Toutefois la coordination budgétaire aura d’autant plus d’impact sur les prix des actifs que les gouvernements donneront des indications quant à son financement. En effet, l’accroissement des dettes publiques et privées rend incertain l’impact d’un plan de relance concerté. La dette totale atteint 380% du PIB au Japon, 256% en zone euro, 250% en Chine, 244% aux Etats-Unis et 235% en Corée.
Dans ce contexte, l’helicopter money apparait comme un nouveau graal après les politiques monétaires non conventionnelles. Il faut dire qu’il est paré de tous les atours puisqu’il permet d’augmenter la consommation, sans avoir à mécontenter les épargnants allemands, tout en n’accroissant pas les dettes publiques. Comment parvient-on à ce miracle? En demandant aux banques centrales de créer et de financer un fonds qui permettrait de baisser les impôts, d’accroître les dépenses ou encore de relancer les investissements en infrastructures. Qui paye? Personne!

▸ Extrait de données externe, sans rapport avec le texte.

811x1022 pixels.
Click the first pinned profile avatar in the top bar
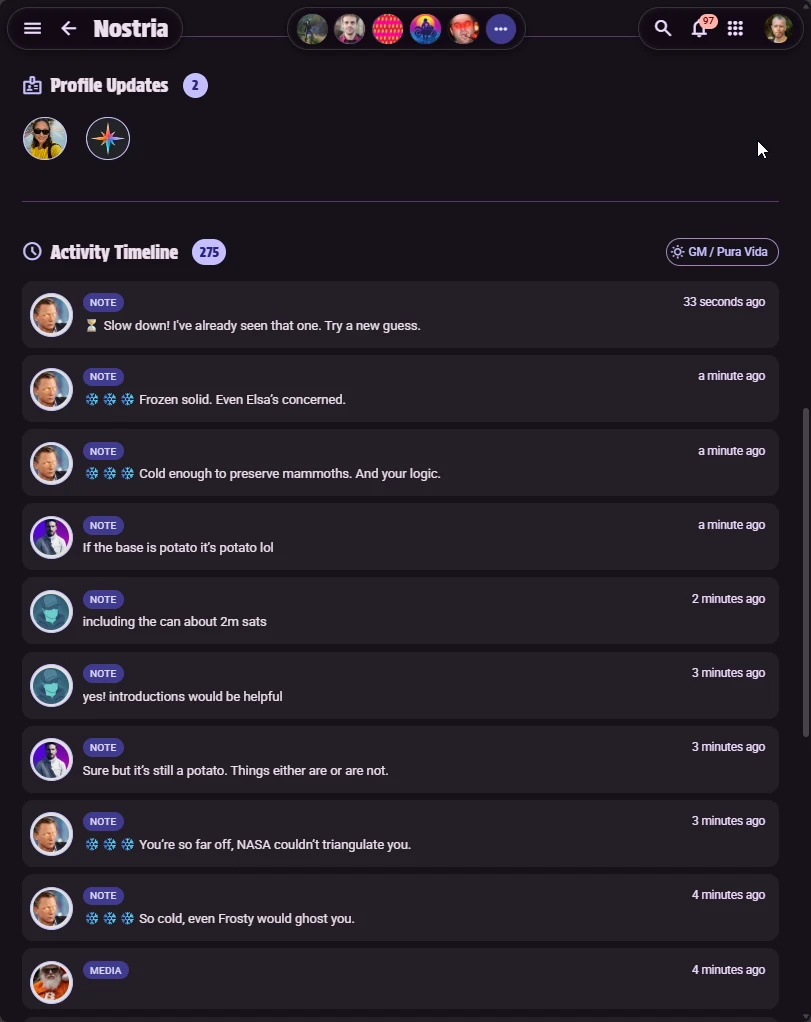coord(311,29)
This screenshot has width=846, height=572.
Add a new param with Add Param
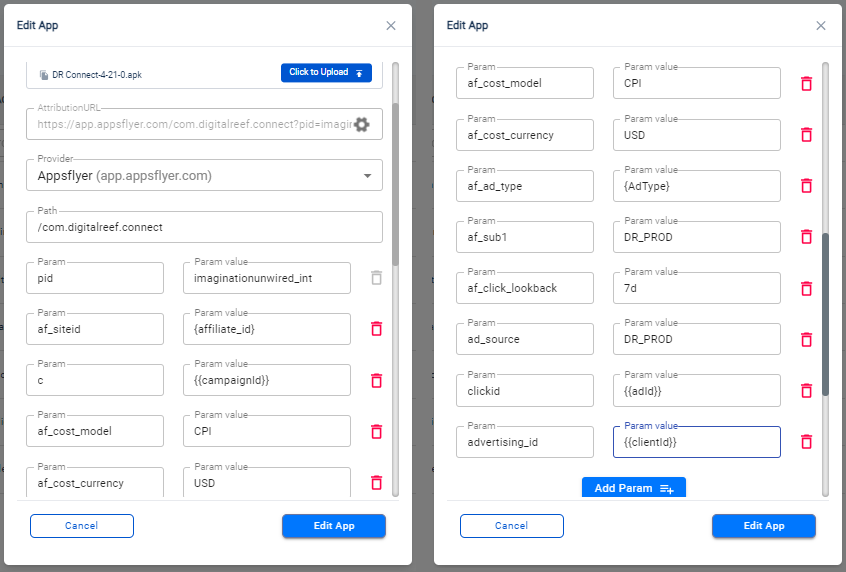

S’il est probable que les banques centrales soient hésitantes à soutenir directement les ménages et les entreprises, les gouvernements vont essayer de les pousser dans cette direction. Deux effets contraires joueraient alors sur les rendements obligataires souverains. Un mouvement baissier lié au ralentissement de la productivité. Une faible croissance de la productivité limite les revenus anticipés. Les ménages augmentent alors leur épargne pour garantir leur consommation future, ce qui pèse sur les taux d’intérêt. Parallèlement, le relèvement des anticipations d’inflation lié aux perspectives d’accroissement de la demande pousserait à la hausse les rendements souverains comme l’incertitude que pourrait générer une politique d’helicopter money qui ferait remonter la prime de terme. Ainsi, l’effet positif d’une coordination budgétaire sur les perspectives de croissance nominale et donc sur les marchés d’actions pourrait être limité par la remontée des rendements souverains résultant de l’incertitude générée par le financement d’une telle relance. Le contexte est très différent de celui de 2009. L’helicopter money n’est qu’un nouveau moyen d’essayer d’échapper à des politiques structurelles qui déstabiliserait un peu plus les économies.